Some people suspect that there is some kind of Peter principle at work here, but I think the origin of this phenomenon is rather a systemic one: first, administrative work is often left to the group leaders and principal investigators, despite them receiving no actual training for this. This already creates an inefficient situation since the skills that make you an excellent scientist are not necessarily the ones that make you an excellent organiser. Second, most institutions do not provide a whole lot of administrative support for research groups. At your typical European university, administrative positions are vastly underpaid and, unfortunately, underappreciated. This is not a great combination, as it creates a culture of institutional resentment, manifesting itself in a proliferation of administrative processes, extra documentation, and bureaucratic obstacles. If you have not encountered this so far in your career, you may want to ask your more seasoned colleagues about how hard it is to, say, organise an in-person workshop and get budget for conference dinners.3

When I look at my colleagues and their colleagues, I feel that some of them are like ‘reluctant philosopher kings,’ i.e. they understand the necessity of shouldering the non-research tasks, giving up what they probably enjoy most, so that others can continue doing the research. To me, this always felt a little bit like a noble, albeit maybe unnecessary, sacrifice. However, I was floored to hear senior professors at my alma mater confessing that they have about three hours (!) for research in a good week. The rest of their time is spent with other tasks. I am not quite sure what this does to a person over the long run, but as a very harmful immediate consequence of this, we lose a lot of talent: some people that are passionate about doing research are just not incentivised to stay in this system. And why would they? At most German universities, there are few, if any, permanent researcher positions. You either exit as a researcher or stay long enough to not have any time for research any more.

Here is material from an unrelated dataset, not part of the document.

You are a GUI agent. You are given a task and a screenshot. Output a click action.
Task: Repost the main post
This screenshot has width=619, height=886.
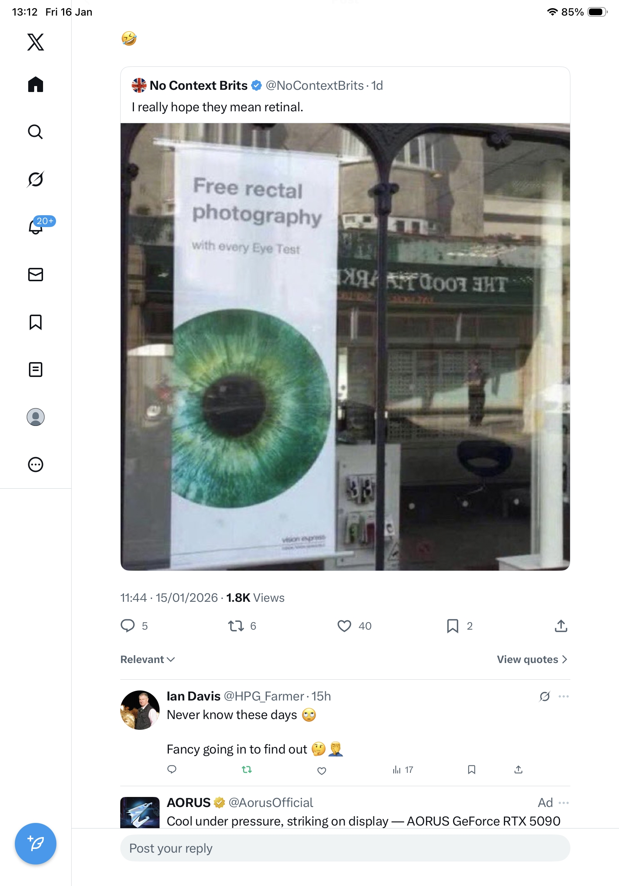(235, 626)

This also creates massive issues with academic leadership since no time is left to supervise and train the next generation of researchers. Everyone probably encountered that one very senior professor with an infinite number of Ph.D. students who, if the stars are aligned correctly, get to talk to their supervisor for 15 minutes once a year. I am pretty sure that more time is needed to discuss and, well, guide trainees in research. This situation is indeed unfortunate for both parties, because I am pretty sure that the professor would have a lot to teach and the student would like to learn a lot from an experienced person. In most large research groups, there is a special tier of postdoctoral researchers for assisting in supervision duties, but their employment status is tenuous in many cases, with some of them already applying for the next position the minute they get their temporary contract for the next one. Hence, in many cases, students are left alone in figuring out all the things their supervisor already figured out—while this, at best, creates independent thinkers (I am putting this somewhat optimistically here), it also wastes a lot of resources: as any reinforcement learning expert will tell you, you need a lot of iterations to learn things in a random fashion. Plus, there is no guarantee what you will end up learning.4

So, what can we do? Admittedly, I have no perfect solution to this.5 I understand that, with increasing responsibilities, someone has to actually manage the resources of a research group and be in charge. Hence, having a professor with 0% administrative duties would strike me as equally weird as having a research professor who spends 100% of their time managing everything. Perhaps the ideal position is a fiction and cannot be obtained easily. In my mind, I picture something like Star Trek: while Captain Picard has to think about the well-being of the crew and the ship, there are still times where he gets to follow his own research passion, archaeology.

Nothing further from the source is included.